Can you turn the records between the lines holding "This screenshot has width=813, height=498." and "Action: coord(38,77)", inclusive, into a Markdown table with the columns Row and Line, one row per line, numbered from 1, with blank lines left out?

--- Begin The data ---

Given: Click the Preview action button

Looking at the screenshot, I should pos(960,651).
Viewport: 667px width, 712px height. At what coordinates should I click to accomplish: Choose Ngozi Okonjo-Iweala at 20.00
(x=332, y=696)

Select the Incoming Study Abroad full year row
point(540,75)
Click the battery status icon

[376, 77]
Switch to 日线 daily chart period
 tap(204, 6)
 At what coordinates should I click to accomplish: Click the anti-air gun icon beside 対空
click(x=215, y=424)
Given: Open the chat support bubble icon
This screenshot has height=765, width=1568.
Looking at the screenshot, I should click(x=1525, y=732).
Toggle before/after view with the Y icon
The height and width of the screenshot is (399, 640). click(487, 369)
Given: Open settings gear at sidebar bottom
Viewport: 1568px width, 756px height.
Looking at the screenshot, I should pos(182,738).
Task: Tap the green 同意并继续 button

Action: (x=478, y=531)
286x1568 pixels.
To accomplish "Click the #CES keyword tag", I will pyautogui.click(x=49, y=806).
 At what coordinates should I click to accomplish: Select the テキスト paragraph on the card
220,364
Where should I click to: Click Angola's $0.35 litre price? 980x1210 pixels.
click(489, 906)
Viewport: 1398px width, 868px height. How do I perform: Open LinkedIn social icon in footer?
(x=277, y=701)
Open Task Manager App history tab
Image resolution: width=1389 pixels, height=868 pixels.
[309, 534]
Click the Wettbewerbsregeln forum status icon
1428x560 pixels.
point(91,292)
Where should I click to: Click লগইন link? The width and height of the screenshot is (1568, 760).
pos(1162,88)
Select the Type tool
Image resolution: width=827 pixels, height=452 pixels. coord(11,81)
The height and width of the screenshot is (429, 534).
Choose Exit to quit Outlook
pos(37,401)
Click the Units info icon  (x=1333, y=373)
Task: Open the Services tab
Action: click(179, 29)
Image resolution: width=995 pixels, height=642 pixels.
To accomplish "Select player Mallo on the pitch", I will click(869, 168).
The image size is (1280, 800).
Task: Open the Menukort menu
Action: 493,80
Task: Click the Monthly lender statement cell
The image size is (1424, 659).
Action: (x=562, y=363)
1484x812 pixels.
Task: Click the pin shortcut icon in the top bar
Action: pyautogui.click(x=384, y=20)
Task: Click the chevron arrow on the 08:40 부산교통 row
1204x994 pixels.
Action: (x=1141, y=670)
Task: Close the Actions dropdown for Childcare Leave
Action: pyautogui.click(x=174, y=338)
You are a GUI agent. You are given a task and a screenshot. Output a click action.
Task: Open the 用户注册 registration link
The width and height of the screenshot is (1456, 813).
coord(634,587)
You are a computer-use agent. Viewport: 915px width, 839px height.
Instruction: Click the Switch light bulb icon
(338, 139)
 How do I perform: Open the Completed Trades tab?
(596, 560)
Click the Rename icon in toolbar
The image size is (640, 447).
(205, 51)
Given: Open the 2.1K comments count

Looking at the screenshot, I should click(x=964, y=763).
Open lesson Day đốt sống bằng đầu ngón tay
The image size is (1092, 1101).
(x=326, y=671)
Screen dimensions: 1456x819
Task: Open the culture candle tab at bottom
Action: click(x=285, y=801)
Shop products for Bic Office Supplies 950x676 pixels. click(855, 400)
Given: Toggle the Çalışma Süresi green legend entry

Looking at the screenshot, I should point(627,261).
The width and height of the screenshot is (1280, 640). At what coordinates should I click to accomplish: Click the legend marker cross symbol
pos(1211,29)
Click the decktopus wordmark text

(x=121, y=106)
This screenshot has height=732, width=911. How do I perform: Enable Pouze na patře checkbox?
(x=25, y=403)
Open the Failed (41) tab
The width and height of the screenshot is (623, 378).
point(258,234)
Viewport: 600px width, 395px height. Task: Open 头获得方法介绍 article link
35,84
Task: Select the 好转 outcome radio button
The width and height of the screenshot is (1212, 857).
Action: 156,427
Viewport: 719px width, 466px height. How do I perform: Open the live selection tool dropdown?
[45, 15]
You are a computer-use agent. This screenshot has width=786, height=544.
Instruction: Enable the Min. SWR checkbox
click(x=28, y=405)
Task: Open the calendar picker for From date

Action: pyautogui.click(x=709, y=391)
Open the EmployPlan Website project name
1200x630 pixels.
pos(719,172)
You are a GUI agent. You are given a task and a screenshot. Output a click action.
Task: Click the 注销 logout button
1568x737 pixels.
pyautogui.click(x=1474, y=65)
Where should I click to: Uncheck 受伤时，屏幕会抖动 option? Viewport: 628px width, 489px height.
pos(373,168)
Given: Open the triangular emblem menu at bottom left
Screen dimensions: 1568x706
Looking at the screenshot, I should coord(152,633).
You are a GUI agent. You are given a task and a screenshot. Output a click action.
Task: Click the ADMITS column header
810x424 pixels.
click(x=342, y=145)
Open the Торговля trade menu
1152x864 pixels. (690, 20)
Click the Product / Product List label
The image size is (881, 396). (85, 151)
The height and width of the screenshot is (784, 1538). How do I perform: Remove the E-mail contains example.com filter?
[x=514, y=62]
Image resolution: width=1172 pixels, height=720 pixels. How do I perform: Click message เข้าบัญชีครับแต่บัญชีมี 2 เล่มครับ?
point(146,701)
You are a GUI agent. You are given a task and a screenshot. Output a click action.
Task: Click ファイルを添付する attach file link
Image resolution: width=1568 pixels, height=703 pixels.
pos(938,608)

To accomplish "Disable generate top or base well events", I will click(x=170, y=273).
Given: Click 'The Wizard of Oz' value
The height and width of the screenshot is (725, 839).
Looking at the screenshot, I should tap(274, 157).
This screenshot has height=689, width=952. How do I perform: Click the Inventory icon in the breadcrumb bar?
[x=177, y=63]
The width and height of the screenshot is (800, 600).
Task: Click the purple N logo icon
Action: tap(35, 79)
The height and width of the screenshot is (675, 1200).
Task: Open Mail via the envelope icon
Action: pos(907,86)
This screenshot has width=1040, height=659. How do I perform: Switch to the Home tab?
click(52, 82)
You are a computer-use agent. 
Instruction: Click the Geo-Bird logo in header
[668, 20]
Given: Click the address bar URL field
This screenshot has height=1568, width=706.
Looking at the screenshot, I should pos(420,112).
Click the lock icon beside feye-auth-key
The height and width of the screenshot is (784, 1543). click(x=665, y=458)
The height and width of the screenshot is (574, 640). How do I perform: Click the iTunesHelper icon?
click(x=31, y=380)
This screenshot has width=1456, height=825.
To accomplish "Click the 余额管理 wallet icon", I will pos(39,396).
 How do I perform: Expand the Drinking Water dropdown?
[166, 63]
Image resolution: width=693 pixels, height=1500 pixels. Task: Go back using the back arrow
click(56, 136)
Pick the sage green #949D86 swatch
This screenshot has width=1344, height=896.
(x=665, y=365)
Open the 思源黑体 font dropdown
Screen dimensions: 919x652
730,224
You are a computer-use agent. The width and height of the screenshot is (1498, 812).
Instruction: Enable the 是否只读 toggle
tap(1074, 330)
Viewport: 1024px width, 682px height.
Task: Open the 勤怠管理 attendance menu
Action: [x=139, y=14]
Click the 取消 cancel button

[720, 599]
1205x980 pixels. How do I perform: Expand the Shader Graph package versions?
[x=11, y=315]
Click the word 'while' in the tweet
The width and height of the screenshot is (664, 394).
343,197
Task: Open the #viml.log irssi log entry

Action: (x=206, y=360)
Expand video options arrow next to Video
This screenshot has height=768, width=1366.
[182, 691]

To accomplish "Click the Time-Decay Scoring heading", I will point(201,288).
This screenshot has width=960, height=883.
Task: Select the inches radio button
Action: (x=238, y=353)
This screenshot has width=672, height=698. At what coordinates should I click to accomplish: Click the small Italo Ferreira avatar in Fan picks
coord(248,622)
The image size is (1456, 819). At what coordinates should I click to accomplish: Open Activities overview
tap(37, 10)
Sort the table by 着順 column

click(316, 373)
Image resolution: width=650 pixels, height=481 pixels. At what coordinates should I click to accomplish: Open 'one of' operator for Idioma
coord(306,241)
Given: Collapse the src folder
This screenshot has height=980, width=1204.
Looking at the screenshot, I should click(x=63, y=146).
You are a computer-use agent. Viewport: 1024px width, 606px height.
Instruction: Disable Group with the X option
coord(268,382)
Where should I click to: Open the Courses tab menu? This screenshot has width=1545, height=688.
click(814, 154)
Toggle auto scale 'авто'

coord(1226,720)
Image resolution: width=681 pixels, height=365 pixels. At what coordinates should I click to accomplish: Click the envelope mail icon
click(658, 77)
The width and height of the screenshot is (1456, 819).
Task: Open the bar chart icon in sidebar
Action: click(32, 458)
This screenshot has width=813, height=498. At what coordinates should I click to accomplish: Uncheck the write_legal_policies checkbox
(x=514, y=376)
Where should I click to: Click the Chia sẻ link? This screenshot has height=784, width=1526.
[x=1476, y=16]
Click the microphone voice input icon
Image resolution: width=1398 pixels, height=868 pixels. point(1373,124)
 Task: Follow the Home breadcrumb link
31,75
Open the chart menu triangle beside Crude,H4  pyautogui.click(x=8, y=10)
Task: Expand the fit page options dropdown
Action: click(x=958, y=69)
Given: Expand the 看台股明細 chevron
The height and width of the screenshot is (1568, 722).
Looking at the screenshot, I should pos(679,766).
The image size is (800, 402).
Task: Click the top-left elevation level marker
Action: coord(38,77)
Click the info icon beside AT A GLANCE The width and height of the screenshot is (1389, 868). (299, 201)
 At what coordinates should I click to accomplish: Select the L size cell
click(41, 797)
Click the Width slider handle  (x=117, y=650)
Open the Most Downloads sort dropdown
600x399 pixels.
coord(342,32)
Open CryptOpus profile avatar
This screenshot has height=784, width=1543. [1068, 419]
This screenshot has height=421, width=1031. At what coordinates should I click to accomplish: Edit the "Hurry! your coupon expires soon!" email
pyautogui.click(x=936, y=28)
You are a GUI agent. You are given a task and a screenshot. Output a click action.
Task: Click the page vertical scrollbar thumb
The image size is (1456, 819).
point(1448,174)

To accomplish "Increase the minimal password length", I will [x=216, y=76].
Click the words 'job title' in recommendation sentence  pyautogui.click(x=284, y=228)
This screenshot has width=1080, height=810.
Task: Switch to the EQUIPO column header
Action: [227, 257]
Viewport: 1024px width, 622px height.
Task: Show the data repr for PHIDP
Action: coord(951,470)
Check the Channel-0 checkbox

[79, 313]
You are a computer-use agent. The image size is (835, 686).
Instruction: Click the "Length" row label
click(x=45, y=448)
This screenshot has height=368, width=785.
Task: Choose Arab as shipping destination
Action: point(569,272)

--- End The data ---

**Exercise solution**
| Row | Line |
|---|---|
| 1 | This screenshot has width=813, height=498. At what coordinates should I click to accomplish: Uncheck the write_legal_policies checkbox |
| 2 | (x=514, y=376) |
| 3 | Where should I click to: Click the Chia sẻ link? This screenshot has height=784, width=1526. |
| 4 | [x=1476, y=16] |
| 5 | Click the microphone voice input icon |
| 6 | Image resolution: width=1398 pixels, height=868 pixels. point(1373,124) |
| 7 |  Task: Follow the Home breadcrumb link |
| 8 | 31,75 |
| 9 | Open the chart menu triangle beside Crude,H4  pyautogui.click(x=8, y=10) |
| 10 | Task: Expand the fit page options dropdown |
| 11 | Action: click(x=958, y=69) |
| 12 | Given: Expand the 看台股明細 chevron |
| 13 | The height and width of the screenshot is (1568, 722). |
| 14 | Looking at the screenshot, I should pos(679,766). |
| 15 | The image size is (800, 402). |
| 16 | Task: Click the top-left elevation level marker |
| 17 | Action: coord(38,77) |